--- Quoted text ---

Jan Moir Are You Ready To Order
Shortly after we arrive at Asadal, a new Korean restaurant next door to Holborn tube station in central London, S asks our lovely waitress, Suji, what her favourite dish is on the menu, and would she please bring it forthwith, whatsoever it might be? Shortly afterwards, a mighty bowl of ojing uh kan poong gi appears, a pyramid of soft curls of fresh, tender squid, flash-fried and then tossed in a haunting, spicy sauce that's both hot and sour and completely compelling. It would be nice to save room for the super-healthy stuff to come but oo-we, we are powerless to resist.
''I love this so much I wish I had two stomachs,'' says Suji and I think, well, stick with me, girlie, and I'll show you how easy it is to grow one really big one.
Korean food is so incredibly healthy, so virtuously, righteously good for you that it's amazing it's not as popular as Pilates, juicing, cupping or wearing a red string around your wrist to show that you really, really love Madonna's new lace-up boots. It has both ancient Chinese and modern Japanese influences, but a fondness for chillies and pickles and a boldness of flavour that are entirely its own. Harmony of taste is important, as is the oriental rule of five flavours: salt, sweet, sour, hot and bitter. To this list perhaps we must add umami, the planet Pluto of the taste world, which was only recently discovered and named, although it's been there in the background all along.
Umami accounts for the taste sensation found in glutamates, and its presence is announced by a deep, ticklishly savoury hit. It's there, for example, in kimchi, the dish of fermented vegetables - usually cabbage - and chillies that is at the heart of Korean cooking and served at almost every meal. Kimchi might not sound very pleasant but it is; almost like pungent sauerkraut, very moreish and refreshing.

---

Problem set:
**A.** Answer these questions about the restaurant review:
(i) Where is Asadal located?
(ii) Which five flavors make up the oriental rule?
(iii) What vegetable is most often used in kimchi?
**B.** Write a continuation of the restaurant review, picking up after its final sentence.

--- Material supplied ---

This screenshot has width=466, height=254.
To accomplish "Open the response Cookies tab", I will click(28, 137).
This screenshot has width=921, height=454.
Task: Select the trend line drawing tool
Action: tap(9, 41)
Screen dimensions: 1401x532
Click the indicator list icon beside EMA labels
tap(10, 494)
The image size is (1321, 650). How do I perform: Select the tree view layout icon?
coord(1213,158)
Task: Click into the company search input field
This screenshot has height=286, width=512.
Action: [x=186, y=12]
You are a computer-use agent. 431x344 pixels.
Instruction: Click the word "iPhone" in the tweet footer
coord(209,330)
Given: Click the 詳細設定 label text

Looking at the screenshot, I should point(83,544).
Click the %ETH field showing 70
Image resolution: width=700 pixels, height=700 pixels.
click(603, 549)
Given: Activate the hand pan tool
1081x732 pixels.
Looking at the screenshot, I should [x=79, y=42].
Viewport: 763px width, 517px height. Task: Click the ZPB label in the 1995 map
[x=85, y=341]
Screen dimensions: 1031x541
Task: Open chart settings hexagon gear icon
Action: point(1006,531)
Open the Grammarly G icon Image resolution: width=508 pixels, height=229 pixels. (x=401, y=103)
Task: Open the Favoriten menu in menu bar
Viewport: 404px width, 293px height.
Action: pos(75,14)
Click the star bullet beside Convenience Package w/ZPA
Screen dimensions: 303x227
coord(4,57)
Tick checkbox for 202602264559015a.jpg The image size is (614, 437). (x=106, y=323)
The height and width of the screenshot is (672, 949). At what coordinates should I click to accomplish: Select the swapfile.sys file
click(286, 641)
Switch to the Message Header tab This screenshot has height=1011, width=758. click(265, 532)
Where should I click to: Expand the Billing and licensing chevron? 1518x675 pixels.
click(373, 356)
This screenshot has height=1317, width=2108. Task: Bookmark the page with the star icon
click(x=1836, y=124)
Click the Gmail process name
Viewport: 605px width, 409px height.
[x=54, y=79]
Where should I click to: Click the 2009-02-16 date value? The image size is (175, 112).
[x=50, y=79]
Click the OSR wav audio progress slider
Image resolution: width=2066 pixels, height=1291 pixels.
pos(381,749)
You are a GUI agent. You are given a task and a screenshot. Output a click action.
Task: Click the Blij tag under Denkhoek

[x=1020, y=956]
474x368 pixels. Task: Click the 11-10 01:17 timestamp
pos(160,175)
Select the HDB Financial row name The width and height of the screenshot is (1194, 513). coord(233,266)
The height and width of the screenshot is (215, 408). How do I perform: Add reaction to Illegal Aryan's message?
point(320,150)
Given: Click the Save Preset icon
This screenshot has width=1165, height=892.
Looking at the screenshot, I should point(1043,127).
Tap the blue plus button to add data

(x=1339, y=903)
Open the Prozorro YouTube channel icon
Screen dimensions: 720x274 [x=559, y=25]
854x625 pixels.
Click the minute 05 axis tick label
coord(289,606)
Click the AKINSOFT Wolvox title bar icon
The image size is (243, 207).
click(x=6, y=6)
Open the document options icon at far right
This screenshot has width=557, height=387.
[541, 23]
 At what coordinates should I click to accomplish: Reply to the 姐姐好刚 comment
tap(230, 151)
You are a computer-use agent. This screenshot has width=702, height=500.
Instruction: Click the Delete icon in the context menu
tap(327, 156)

---

Answers per task:
**A.**
(i) Next door to Holborn tube station in central London
(ii) Salt, sweet, sour, hot and bitter
(iii) Cabbage

**B.**
Other definitive Korean dishes include bulgogi (sesame steak), bibimbab (rice topped with vegetables, beef and a fried egg), japchae (cellophane noodles with beef and vegetables) and geon bok hwae, which is freshly sliced abalone and regarded as something of a treat. Most dishes are mixed together just before eating, sharing is important and it is usual for everything to be brought to the table at once and eaten with metal chopsticks. So there you go. My potted guide hardly does justice to thousands of years of evolving Korean culinary history, but at least S seems to have grasped what's going on.
''There's a lot of barbecue, right?'' he says, peering into the circular gas barbecue pit sunk into the middle of our table. Suji nods as she fires it up, drops a perforated dome over the flame and goes off to fetch the dishes of marinated meats we will cook there. In the meantime, there's lots of good stuff to try.
Dol sot yuk hei bibimbab is a large, ferociously hot stone bowl brought to the table with little piles of raw ingredients arranged like a clock face on a cooked rice base. As you gently stir and mix the ingredients - strips of carrot, bean shoots, onions, cabbage and spicy raw beef - the heat of the bowl cooks them. The dish is usually served at lunchtime on its own, or perhaps even for breakfast, which is the main meal of the day in Korea, and is more than enough for a nutritious, satisfying meal.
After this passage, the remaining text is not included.